Thank you, thank you, thank you! This worked perfectly and completely removed XP Guardian 2010 from my laptop. If anyone is in the same fix and has reservations about trusting this website to help you, have no fear. This is a very easy process and works the first time.
Thanks alot! Think I picked this up on pirate bay, last time i’l be using that site. In fact im quite dubious about all torrent sites now…
This process seemed to work though thanks.
Hi Patrik- I followed the instructions and was able to use my internet explorer again. However, I cannot open many programs/applications on my comp anymore- itunes, Microsoft Word, Excel, media player, etc. Any tips?
I tried doing step one but I keep getting messages saying “cannot import C:\Documents and Settings\Regina’s\Desktop\fix.reg:Error accessing the registry
What should I do?
I got this virus and it p.o.ed me a lot!! I asked some friends at school about it and they reformatted their computers. I am glad I found this site! thank you so much.
This doesnt work for me. This XP Guardian is on my daughters laptop and has stopped me from accessing the internet or accessing add/remove programs. I follow the instructions above and when i click on fix.reg all that happens is notepad opens back up with what i just typed. Nothing happens even after the reboot. HELP!!!

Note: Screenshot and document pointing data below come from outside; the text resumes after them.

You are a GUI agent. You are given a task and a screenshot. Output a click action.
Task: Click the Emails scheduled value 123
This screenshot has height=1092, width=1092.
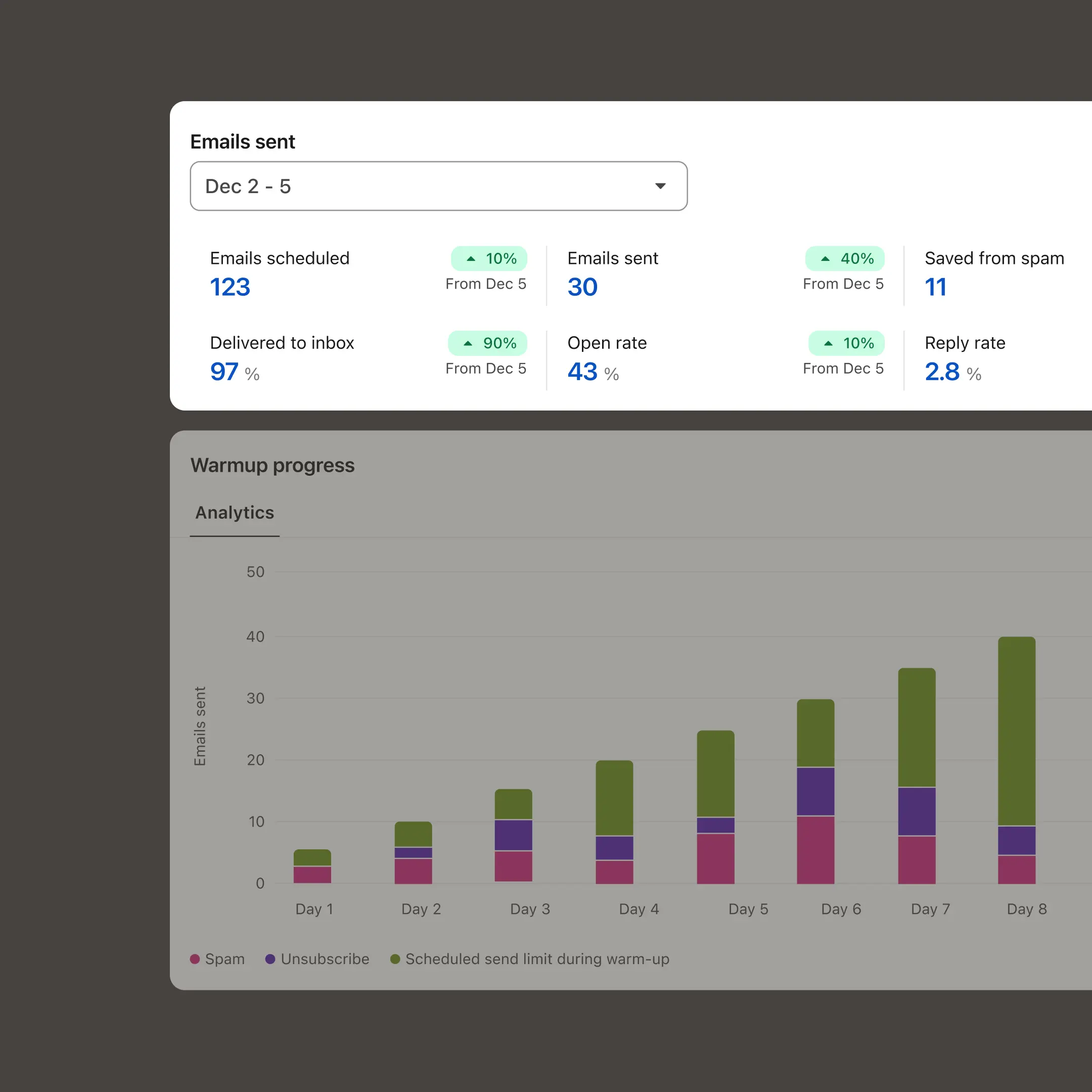click(x=230, y=287)
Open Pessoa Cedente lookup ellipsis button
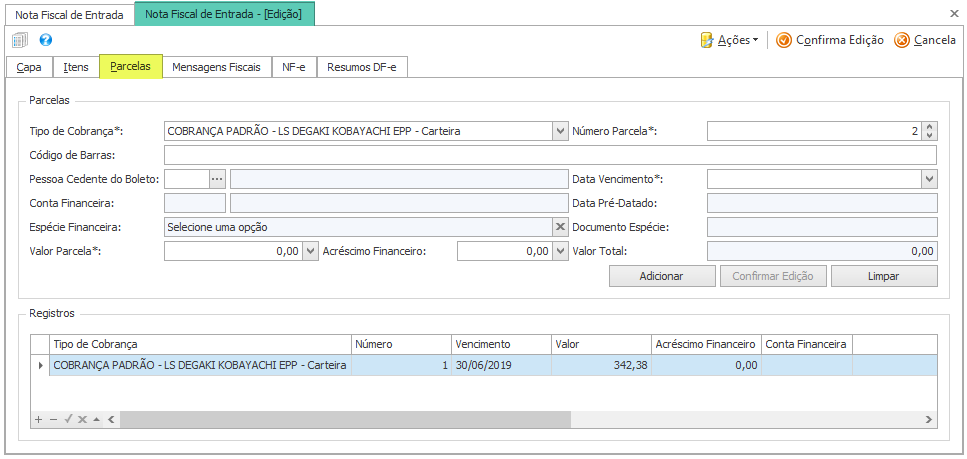Screen dimensions: 967x459 (x=217, y=179)
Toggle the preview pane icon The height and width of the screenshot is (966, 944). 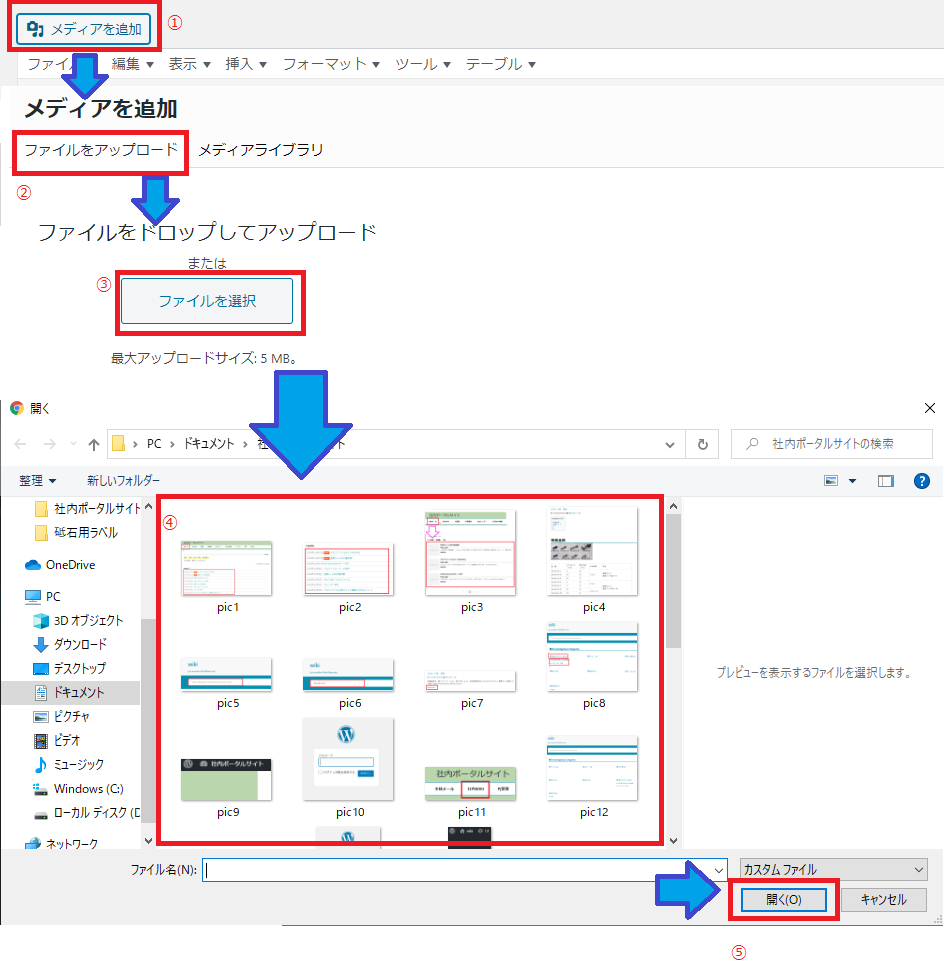[885, 481]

If I just do a system restore, will it get removed?
because thats what i did and so far its gone
funny how this virus blocks all exe files and does not allow any antivirus to run or remove it. yet it allows pc doctor to be installed and if you pay to reg pc doctor it will remove it. Stop praising pc doctor people, they are surely the ones who created this virus to begin with. think about it, its the only program allowed to run without modifiying anything first.
Thank you SO SO much for posting this! I read so many guides for removal, and this is the one that actually worked and properly got rid of the virus! Now I can get on with my day!